The challenges associated with ending conflict are neither new nor a secret. Speaking in 2014 on ending the war in Afghanistan, President Barrack Obama warned, “I think Americans have learned that it’s harder to end wars than it is to begin them.” His warning proved true as the United States’ involvement lasted seven more years and ended in a Taliban victory. To end war in a manner that brings long-term benefits, states must adopt an objective approach in defining political objectives and in designing military operations to achieve them. A failure to do so can result in a state that excels at warfare, defined as the organization and employment of military power, but fails at war, which is the use of the military instrument of power to achieve positive political objectives.

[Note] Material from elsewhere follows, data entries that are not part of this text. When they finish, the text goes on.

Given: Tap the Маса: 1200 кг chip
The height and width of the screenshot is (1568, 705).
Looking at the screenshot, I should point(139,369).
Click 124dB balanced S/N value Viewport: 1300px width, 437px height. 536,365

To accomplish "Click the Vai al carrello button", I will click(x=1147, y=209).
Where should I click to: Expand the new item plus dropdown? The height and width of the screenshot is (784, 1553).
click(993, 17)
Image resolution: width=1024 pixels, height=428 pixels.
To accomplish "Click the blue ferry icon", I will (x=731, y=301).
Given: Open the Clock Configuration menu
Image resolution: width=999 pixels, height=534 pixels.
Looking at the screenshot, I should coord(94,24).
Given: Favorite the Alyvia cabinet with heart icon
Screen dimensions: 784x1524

Losing the Objective: War for War’s Sake

While a state’s political elites declare and end war, it is the people who provide the political support and fill the ranks to sustain conflict. In On War , Carl von Clausewitz states that the people’s role in war “mainly concerns…primordial violence, hatred, and enmity,” factors that only increase in intensity as war persists. Indeed, as Clausewitz notes, “If war is an act of force, the emotions cannot fail to be involved.”  War and emotions are interdependent, and, if uncontrolled, will lead to increasing levels of violence, making war termination difficult. The First World War provides an example of how collective emotions prevented a durable peace. A reason the Entente powers failed to achieve enduring outcomes during the peace process was their public’s demand for harsh reparations from Germany. This demand for revenge was a contributing factor to an even bloodier war some three decades later or even, in the view of some scholars, a continuation of the same conflict.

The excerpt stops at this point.